How do you find the integral #(ln x)^2#?

3 Answers
Jun 17, 2015

I found:
#int[ln(x)]^2dx=xln^2(x)-2xln(x)+2x+c#

Explanation:

I would try using Substitution and By Parts (twice):
enter image source here

Jun 17, 2015

I get the same answer as Gio,
#int(lnx)^2dx=x(lnx)^2-2xlnx+2x+C#

But the details of my solution are different.

Explanation:

#int(lnx)^2dx#

Use integration by parts:

Let #u = (lnx)^2# and #dv = dx#, so we have

#du = 2/x lnx dx# and #v = x#.

#int(lnx)^2dx = x (lnx)^2 - int x* 2/xlnx dx#

# = x (lnx)^2 -2 int lnx dx#

# = x (lnx)^2 -2 [ xlnx - x]+C#

# = x(lnx)^2-2xlnx+2x+C#

Note
If you don't know #int lnx dx#, use integration by parts with

#u = lnx# and #dv = dx#.

General note
In general to integrate: #int x^r ln x dx# use #u=x^r# and #dv = lnx# -- unless #r = -1# in which case substitution #u = lnx# is easier.

Jun 18, 2015

#= intlnxlnxdx#

As funny as it sounds, I'm just going to do it like this. It's how I did it the first time I've seen this one.

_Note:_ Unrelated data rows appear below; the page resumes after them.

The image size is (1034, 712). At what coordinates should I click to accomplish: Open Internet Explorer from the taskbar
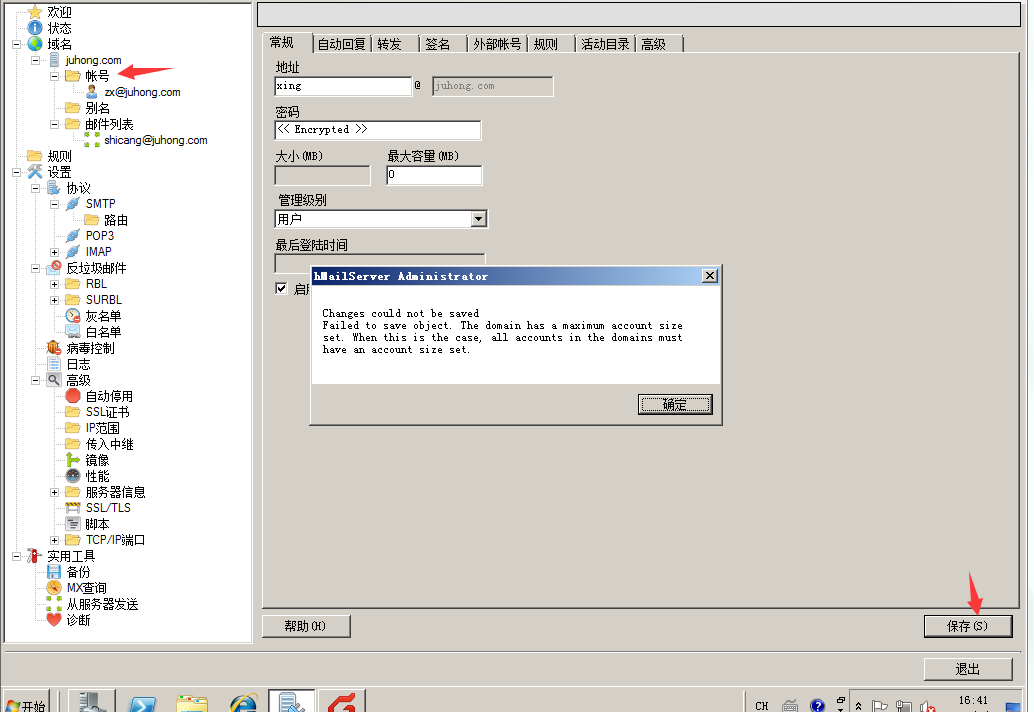click(243, 704)
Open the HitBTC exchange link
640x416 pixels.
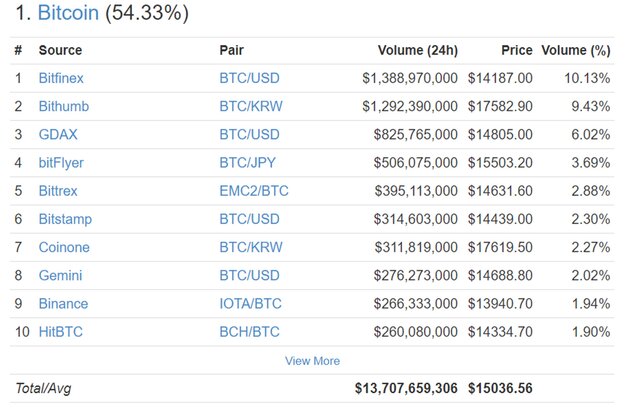coord(60,331)
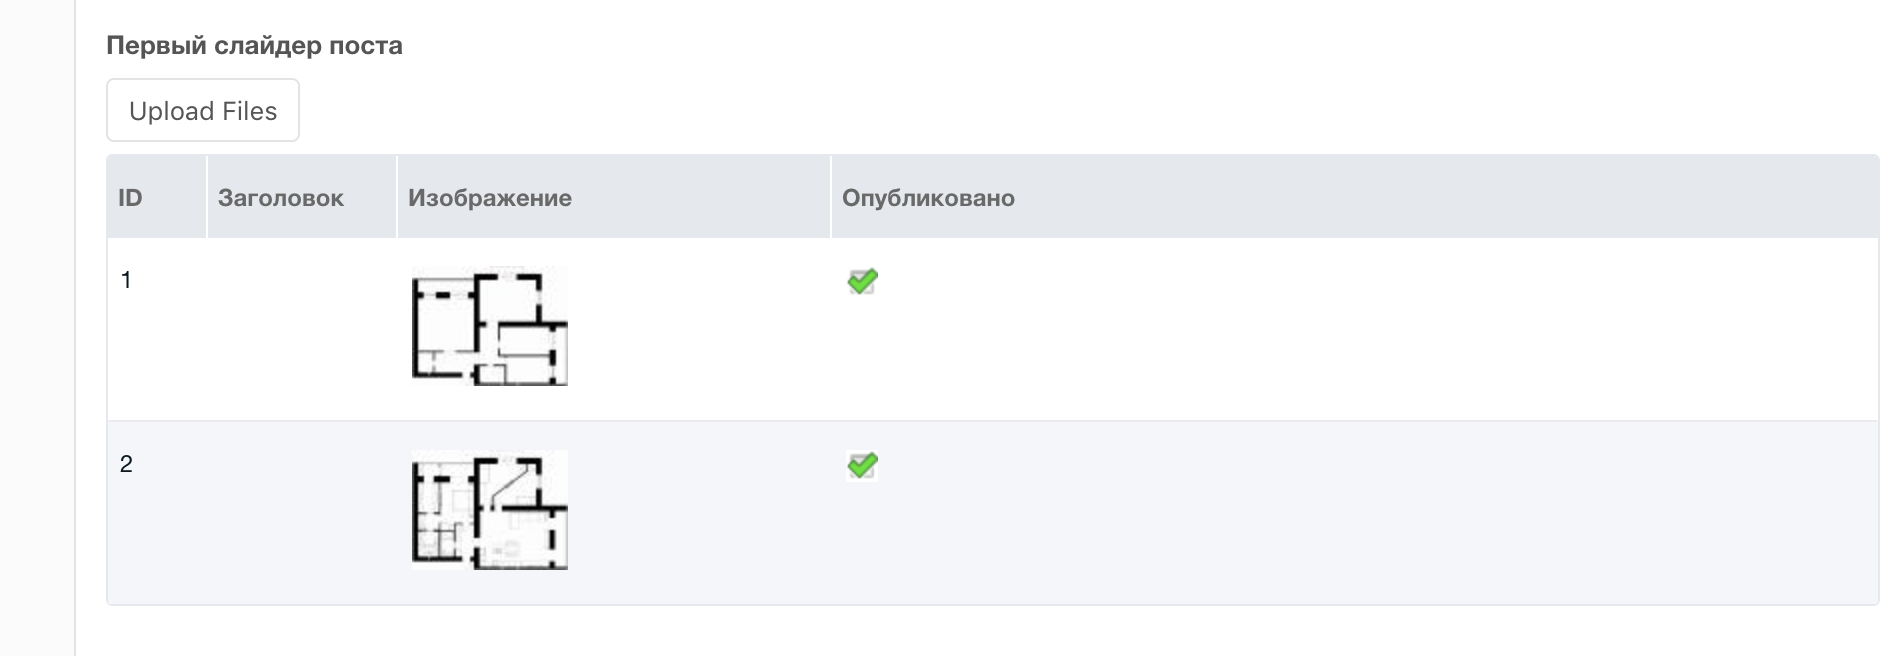The width and height of the screenshot is (1902, 656).
Task: Click the Первый слайдер поста heading
Action: click(x=254, y=46)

Let:
#u = lnx#
#du = 1/xdx#
#dv = lnxdx#
#v = xlnx - x#

To do #int lnx#:
Let:
#u = lnx#
#dv = 1dx#
#du = 1/xdx#
#v = x#

#xlnx - intx/xdx = xlnx - x + C#

Anyways, continuing on:

#=> lnx(xlnx - x) - int(xlnx-x)/xdx#

#= xln^2x -xlnx - intlnx-1dx#

#= xln^2x -xlnx - ((xlnx-x)-x)#

#= xln^2x -xlnx - xlnx+x+x + C#

#= xln^2x -2xlnx + 2x + C#

Cool, still got the same answer.